Three years later in summer 2019, so much has changed. I was sacked from my teaching job, then took Elians school to court and gained some compensation for unfair dismissal, and I am now retired. The United Kingdom has been plunged into the biggest political and economic crisis in modern times. Many of us continue fighting against Brexit and to remain in the European Union. And meanwhile, I am taking my citizenship exams ready to apply for Spanish nationality next year; a move which I had never remotely considered before 2016.
Three years since the Brexit vote, life here in El Parral is pretty much the same every day. The place is mostly silent – apart from a distant bark or bray – and the daily routine is always focused on the donkeys. They are mostly calm animals but will always surprise you with moments of complete madness or rebellion.

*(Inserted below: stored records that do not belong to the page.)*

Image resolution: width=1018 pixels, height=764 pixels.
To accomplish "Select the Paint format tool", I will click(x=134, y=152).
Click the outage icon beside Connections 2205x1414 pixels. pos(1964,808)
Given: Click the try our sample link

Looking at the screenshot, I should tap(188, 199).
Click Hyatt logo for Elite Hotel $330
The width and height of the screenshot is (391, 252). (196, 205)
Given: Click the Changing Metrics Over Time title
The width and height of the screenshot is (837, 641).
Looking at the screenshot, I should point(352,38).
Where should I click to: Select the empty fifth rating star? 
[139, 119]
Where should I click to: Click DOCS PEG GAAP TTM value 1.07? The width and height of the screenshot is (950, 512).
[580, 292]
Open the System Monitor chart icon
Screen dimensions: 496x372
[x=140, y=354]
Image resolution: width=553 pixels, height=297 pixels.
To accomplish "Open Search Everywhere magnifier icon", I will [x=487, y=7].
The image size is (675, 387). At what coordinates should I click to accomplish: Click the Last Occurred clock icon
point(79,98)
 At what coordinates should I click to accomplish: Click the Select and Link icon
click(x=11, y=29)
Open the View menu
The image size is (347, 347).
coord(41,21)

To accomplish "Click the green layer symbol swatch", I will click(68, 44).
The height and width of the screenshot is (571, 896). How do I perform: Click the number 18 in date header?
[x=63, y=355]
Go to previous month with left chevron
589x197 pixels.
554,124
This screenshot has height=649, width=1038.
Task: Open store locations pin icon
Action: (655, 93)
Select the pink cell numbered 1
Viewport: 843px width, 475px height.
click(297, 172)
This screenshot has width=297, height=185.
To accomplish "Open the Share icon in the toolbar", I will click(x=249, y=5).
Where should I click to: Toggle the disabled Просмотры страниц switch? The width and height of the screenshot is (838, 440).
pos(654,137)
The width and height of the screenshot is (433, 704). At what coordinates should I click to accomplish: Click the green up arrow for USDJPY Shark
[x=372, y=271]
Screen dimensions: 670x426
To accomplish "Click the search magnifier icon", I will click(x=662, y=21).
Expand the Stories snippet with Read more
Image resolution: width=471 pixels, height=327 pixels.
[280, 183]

It seems now, looking back, that when we walked the donkeys here in June 2016 we were walking out of one world into a different one. Those few kilometres walking to El Parral took us into a parallel universe, into a place of quiet and calm in a lovely pine wooded valley. At the same time, the background – the outside world we had known – suddenly changed overnight. There is no return. From far away comes news which is crazier every day and the world we walked out of does not exist any more. Just a few kilometres walk and here we were in an El Parralel universe.
Note: This post has been created as the index page for the El Parral archive (see drop down menus) with various writings from earlier in this blog and a place where other topics will be added.
Wow! What memories!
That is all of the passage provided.